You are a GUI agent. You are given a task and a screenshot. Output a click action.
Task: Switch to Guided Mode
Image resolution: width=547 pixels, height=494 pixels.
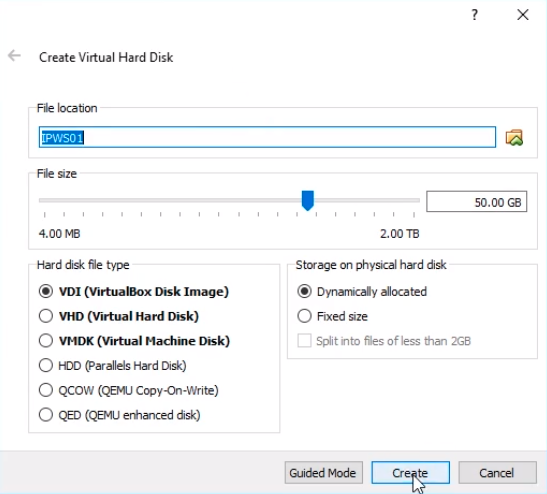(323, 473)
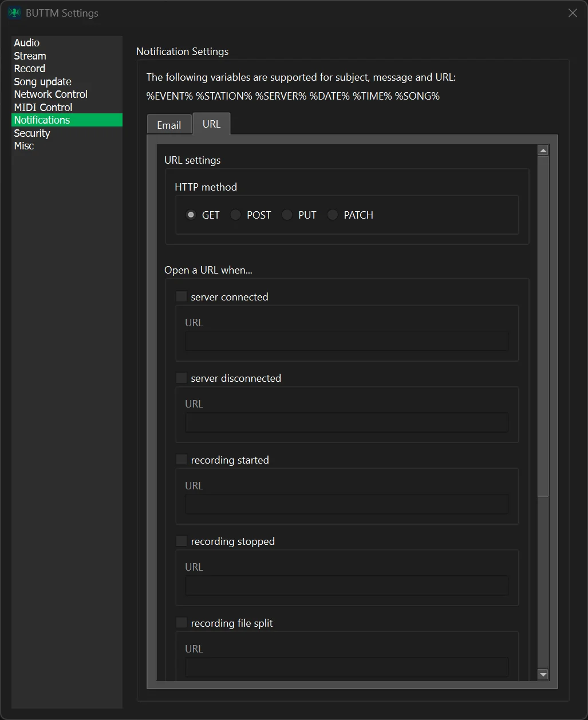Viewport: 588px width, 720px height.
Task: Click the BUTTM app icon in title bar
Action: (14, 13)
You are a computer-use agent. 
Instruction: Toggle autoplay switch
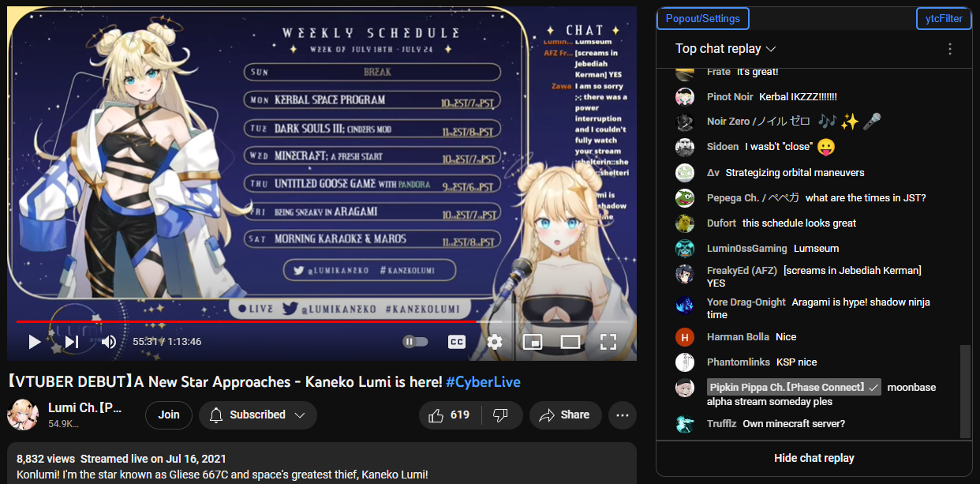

○ ○ ○ ○ ○

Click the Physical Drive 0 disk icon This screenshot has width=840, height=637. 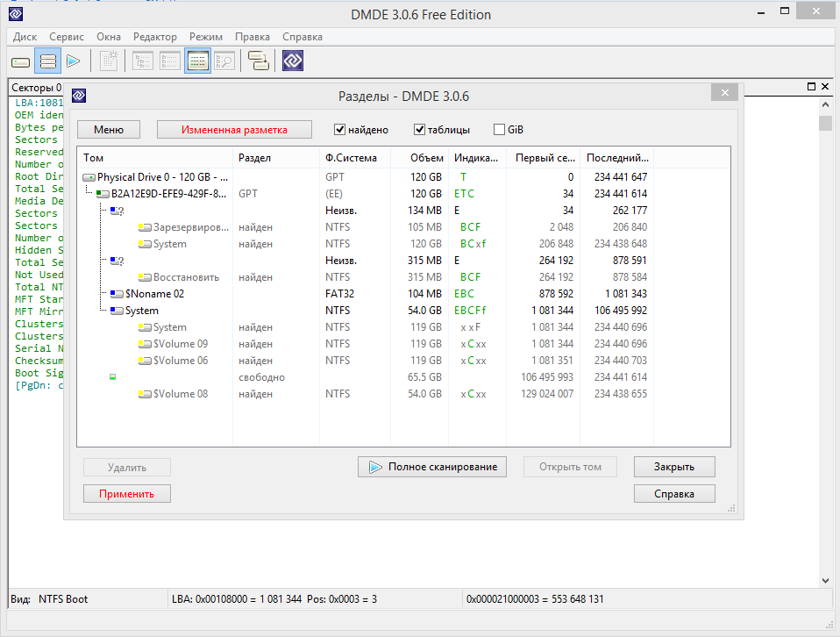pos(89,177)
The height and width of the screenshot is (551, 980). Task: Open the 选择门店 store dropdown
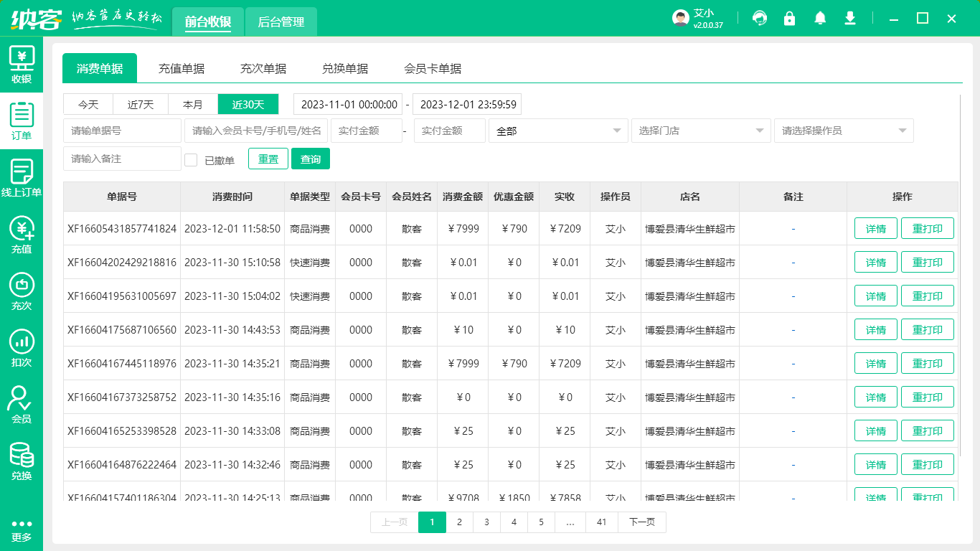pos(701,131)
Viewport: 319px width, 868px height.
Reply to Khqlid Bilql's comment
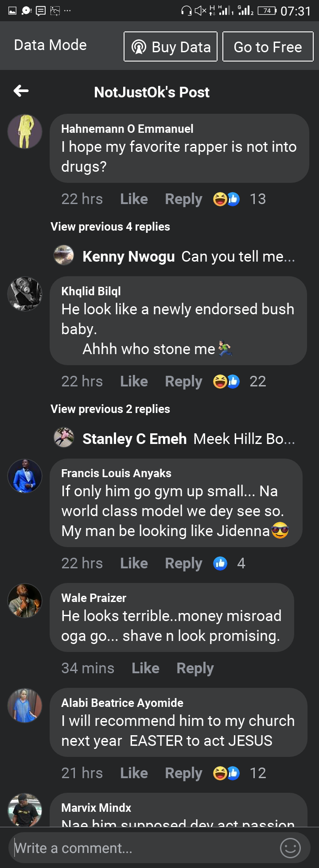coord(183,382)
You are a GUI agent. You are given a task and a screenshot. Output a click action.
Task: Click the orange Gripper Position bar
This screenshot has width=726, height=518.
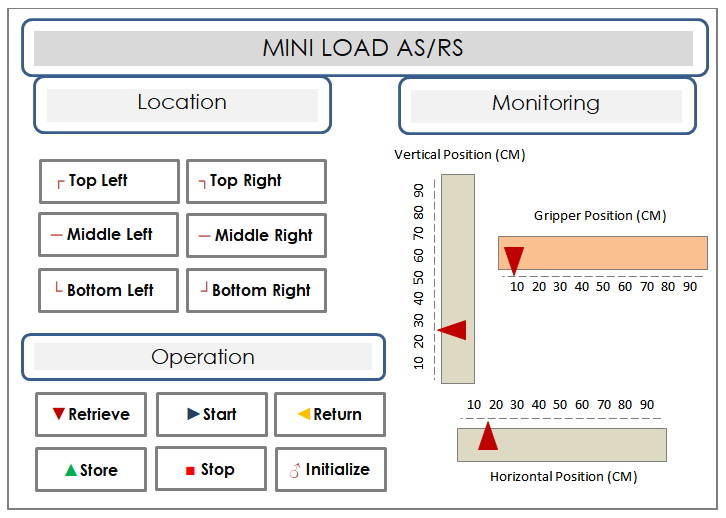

○ ○ ○ ○ ○

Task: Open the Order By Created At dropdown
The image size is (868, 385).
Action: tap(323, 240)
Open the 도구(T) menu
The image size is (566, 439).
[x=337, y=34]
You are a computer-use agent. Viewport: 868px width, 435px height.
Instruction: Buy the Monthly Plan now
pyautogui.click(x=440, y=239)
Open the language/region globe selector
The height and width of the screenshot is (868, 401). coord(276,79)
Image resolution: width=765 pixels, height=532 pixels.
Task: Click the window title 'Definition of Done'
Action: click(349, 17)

○ ○ ○ ○ ○

Your assignment:
Retype exactly the lines above, from the one with "Task: Click the orange Gripper Position bar" through the one with "This screenshot has width=726, height=518.", inclusive.

The completed task:
Task: Click the orange Gripper Position bar
This screenshot has width=726, height=518.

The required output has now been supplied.